[TASK BRIEF]: An exact copy of the data is needed, one that excludes all pictures.

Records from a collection
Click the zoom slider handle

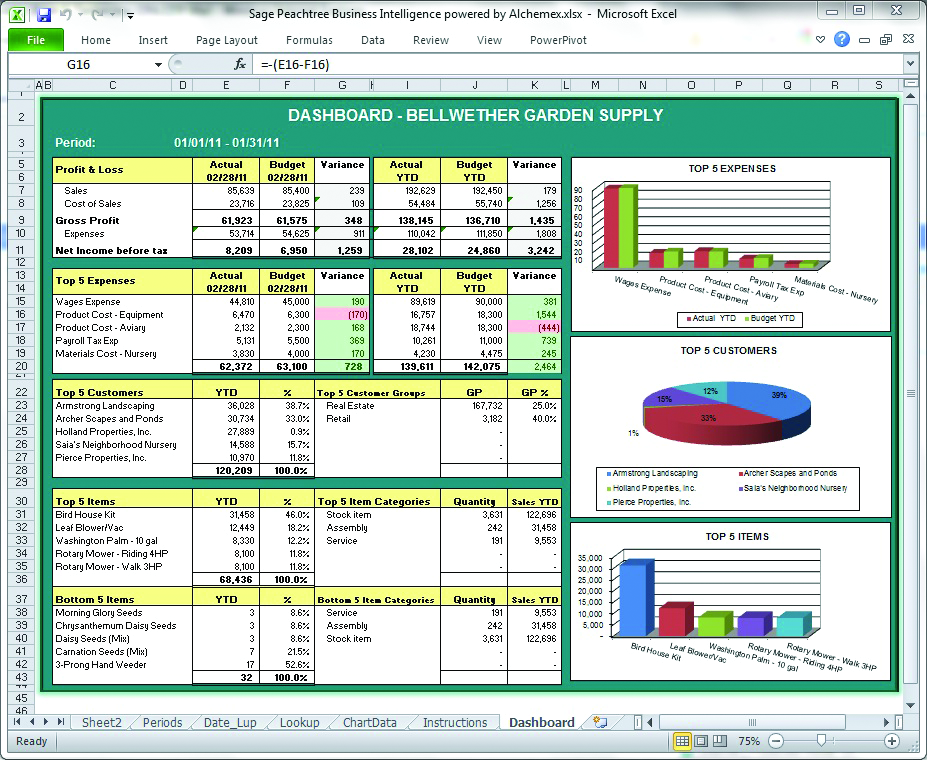(x=821, y=741)
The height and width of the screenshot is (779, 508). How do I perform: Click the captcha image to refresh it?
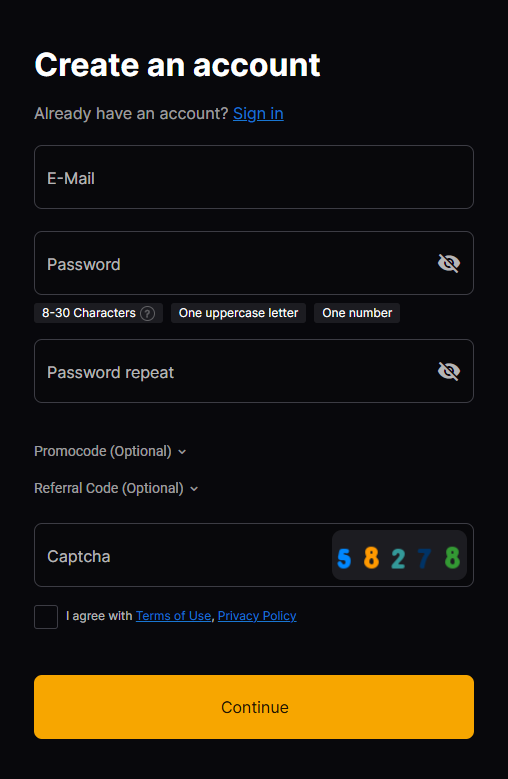pos(399,555)
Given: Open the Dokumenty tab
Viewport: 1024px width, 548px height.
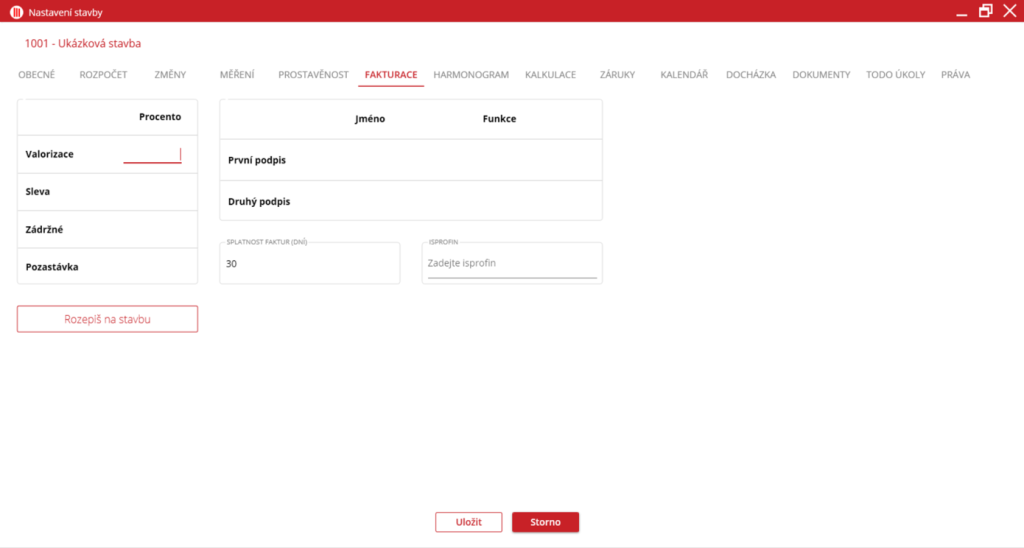Looking at the screenshot, I should pos(821,75).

[EXPECTED ANSWER]:
Click the zoom slider handle

(x=821, y=741)
The height and width of the screenshot is (779, 508). How do I perform: Click the captcha image to refresh it?
pos(399,555)
Given: Open the Dokumenty tab
Viewport: 1024px width, 548px height.
Looking at the screenshot, I should pos(821,75).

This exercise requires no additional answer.